Morinda lucida Benth and P. niruri L extracts separately showed relatively low antiplasmodial activity in vitro. Even though this is in agreement with an earlier report [33], it contrasts sharply with others [12, 33]. The difference in the current and the earlier reports might be due to the solvent used in the extraction as it has been well documented that plants might show no activity against Plasmodium species when extracted with polar solvents but exhibit extensive antimalarial/antiplasmodial activity when they are extracted with organic solvents such as ether or chloroform [32, 33]. This situation may be due to the polarity of the bioactive agent and, hence, its solubility in solvents with varying polarities. The current data, together with that from Chithambo and colleagues [12], therefore, suggest that the main antiplasmodial agent in these plants might be more soluble in organic solvents than polar ones such as water. Comparatively, the A. hispidum extract showed a more effective growth inhibitory effect on the two strains of P. falciparum parasites than the rest of the extracts. The high level of antiplasmodial activity of this extract against both strains of P. falciparum agrees with earlier findings [32, 33] by Sanon and his colleagues [34].

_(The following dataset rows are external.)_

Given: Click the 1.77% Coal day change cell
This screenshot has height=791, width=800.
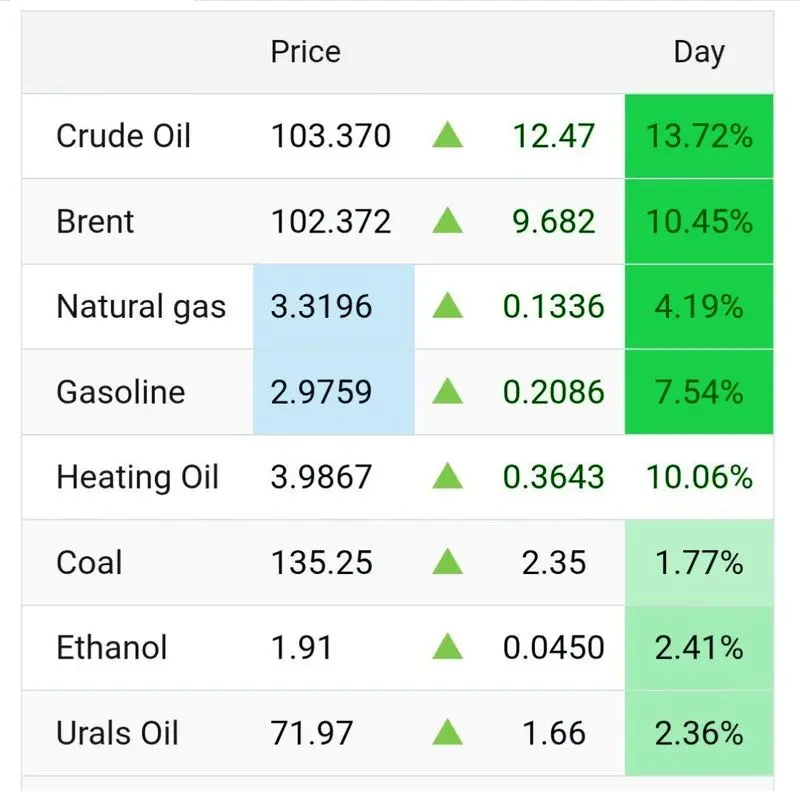Looking at the screenshot, I should coord(698,563).
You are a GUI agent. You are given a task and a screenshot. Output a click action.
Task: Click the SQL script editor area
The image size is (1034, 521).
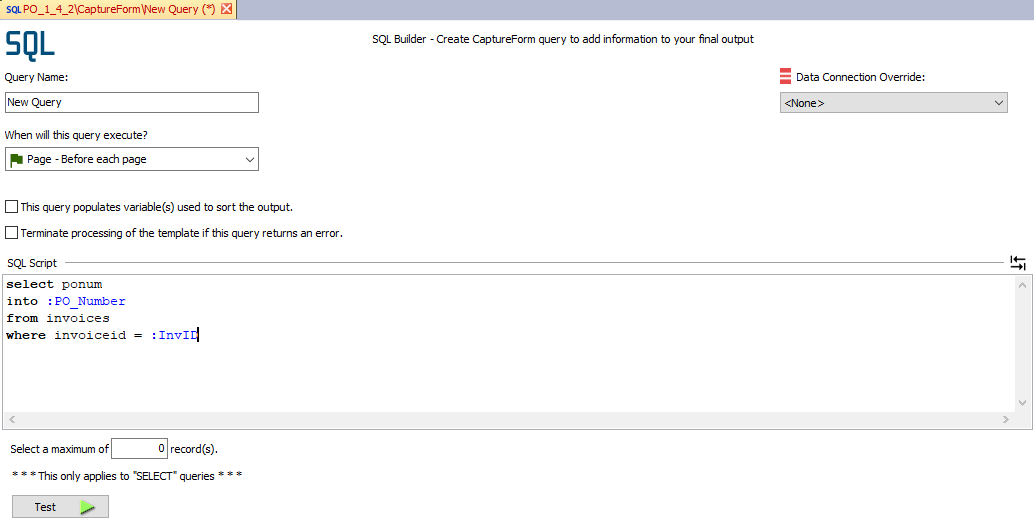(x=508, y=343)
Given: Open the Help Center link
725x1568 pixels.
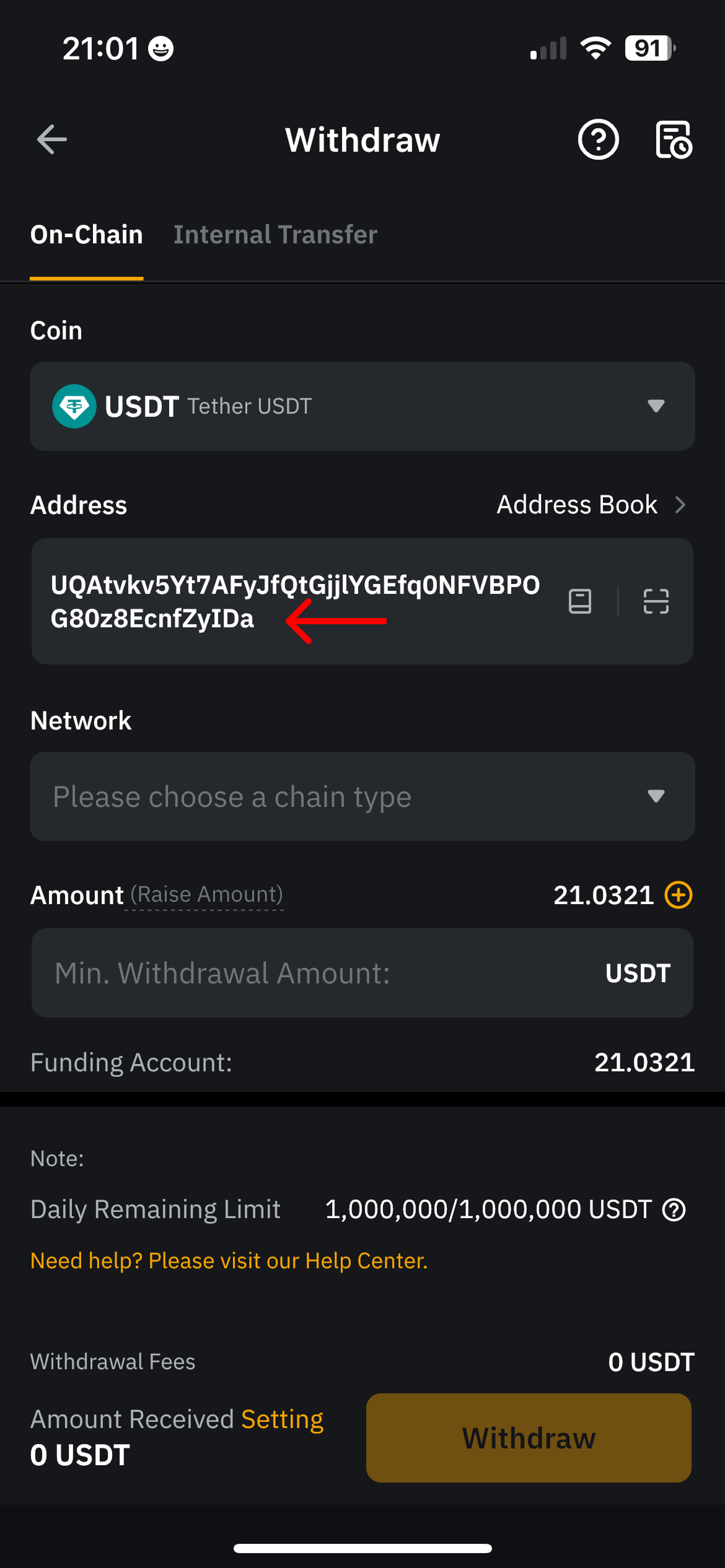Looking at the screenshot, I should [x=229, y=1261].
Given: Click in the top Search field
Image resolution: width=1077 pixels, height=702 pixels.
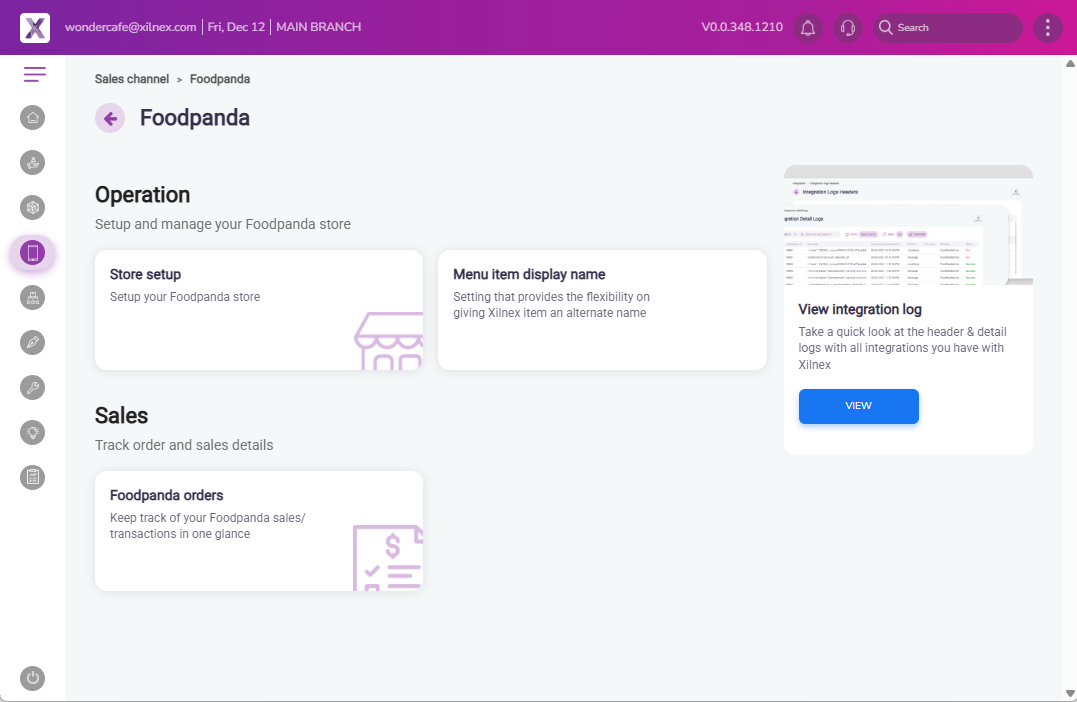Looking at the screenshot, I should click(950, 28).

Extracts of C. Nucifera L, P. guajava, and C. citratus, which were reported as useful for the management of malaria [10, 18, 35, 36], did not demonstrate any appreciable antiplasmodial activity in this study. These studies were performed in vitro and it is possible that the constituents in the plants might require bioactivation in vivo to exhibit antiplasmodial activity [12].

Assessment of the extracts by the comet assay to evaluate their genotoxic effects suggested that the plants act via damaging parasite DNA. This is akin to the mechanism by which chloroquine inhibits parasite growth [30], although the selective indices of these plants are not as high as values reported earlier for chloroquine. This is not surprising because whereas chloroquine is a pure substance, the plant materials used are total extracts, which included phytoconstituents that may not have antiplasmodial activity. The genotoxic effects observed are in line with an earlier report that A. hispidum is toxic in both in vitro and in vivo [37], which extends to its antimalarial or antimicrobial activity as per these and other findings [38].

It is not clear which phytoconstituents are responsible for the antiplasmodial activities observed in these studies. However, phytochemical studies have shown that alkaloids, saponins tannins, flavonoids, steroids and glycosides, terpenes, anthraquinones, and glycoside abound in the plants under study [39, 40] which have been suggested to possess varying degrees of antimalarial activities depending upon extraction media and parasite strains/isolates used [39-41]. It is, therefore, reasonable to postulate that these phytoconstituents, either singly or in combinations may be responsible for the observed antiplasmodial activities recorded.

In conclusion, the Alstonia boonei, Senna siamea Lam, and Acanthospermum hispidum extract showed good antiplasmodial activity which warrants further investigations to ascertain their usefulness as good antimalarial agents. It will, therefore, be useful to carry out activity-guided fractionation studies to identity the antiplasmodial active phytoconstituents in the extracts for further development.